» **WHAT YOU NEED TO DO**: Gather every line in the data below that contains the string "Enable", matching case exactly, and copy each one out in full.

» **Entries for locating text and elements**:
-------
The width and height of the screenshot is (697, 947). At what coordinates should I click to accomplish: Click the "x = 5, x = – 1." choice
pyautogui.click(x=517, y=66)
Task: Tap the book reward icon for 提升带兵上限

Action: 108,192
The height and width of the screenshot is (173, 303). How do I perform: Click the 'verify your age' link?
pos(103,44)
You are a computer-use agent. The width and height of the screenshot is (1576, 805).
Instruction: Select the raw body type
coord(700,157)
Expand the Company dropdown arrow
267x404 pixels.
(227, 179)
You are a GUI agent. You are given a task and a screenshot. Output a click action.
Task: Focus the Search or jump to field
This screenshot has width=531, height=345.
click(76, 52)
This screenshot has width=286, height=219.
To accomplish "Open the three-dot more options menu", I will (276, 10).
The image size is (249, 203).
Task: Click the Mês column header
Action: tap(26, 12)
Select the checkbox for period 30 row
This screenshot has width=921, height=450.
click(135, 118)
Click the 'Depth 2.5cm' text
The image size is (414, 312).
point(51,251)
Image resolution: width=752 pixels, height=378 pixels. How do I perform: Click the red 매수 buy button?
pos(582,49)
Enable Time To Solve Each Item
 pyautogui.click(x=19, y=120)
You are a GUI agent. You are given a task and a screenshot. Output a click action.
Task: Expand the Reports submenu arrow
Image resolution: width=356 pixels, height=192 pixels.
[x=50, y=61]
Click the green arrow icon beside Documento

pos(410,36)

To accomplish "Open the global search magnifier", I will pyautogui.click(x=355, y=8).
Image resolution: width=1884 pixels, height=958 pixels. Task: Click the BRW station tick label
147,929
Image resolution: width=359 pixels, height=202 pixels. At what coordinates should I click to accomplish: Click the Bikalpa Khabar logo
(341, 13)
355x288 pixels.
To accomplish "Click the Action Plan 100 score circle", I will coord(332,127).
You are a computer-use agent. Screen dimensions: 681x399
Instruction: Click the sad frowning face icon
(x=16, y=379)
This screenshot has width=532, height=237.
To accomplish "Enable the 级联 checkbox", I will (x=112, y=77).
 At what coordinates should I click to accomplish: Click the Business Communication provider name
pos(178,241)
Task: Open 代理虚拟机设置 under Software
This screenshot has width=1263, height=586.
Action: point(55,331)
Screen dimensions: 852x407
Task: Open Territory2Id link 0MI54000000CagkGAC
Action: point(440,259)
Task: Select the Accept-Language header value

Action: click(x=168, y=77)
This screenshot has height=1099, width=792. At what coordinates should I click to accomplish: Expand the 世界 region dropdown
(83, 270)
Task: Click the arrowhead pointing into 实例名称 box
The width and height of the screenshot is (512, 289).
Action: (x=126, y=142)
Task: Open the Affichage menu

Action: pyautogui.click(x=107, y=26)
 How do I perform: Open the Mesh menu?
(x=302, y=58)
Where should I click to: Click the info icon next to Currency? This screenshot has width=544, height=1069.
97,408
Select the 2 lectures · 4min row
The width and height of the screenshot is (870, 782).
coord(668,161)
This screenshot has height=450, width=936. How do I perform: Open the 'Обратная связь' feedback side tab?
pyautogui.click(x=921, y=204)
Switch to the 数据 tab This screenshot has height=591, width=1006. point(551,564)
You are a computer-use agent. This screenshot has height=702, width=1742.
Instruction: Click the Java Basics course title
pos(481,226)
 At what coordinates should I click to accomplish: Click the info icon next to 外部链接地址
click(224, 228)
-------
» **SOLUTION FOR THIS EXERCISE**:
Enable Time To Solve Each Item
To accomplish "Enable the 级联 checkbox", I will (x=112, y=77).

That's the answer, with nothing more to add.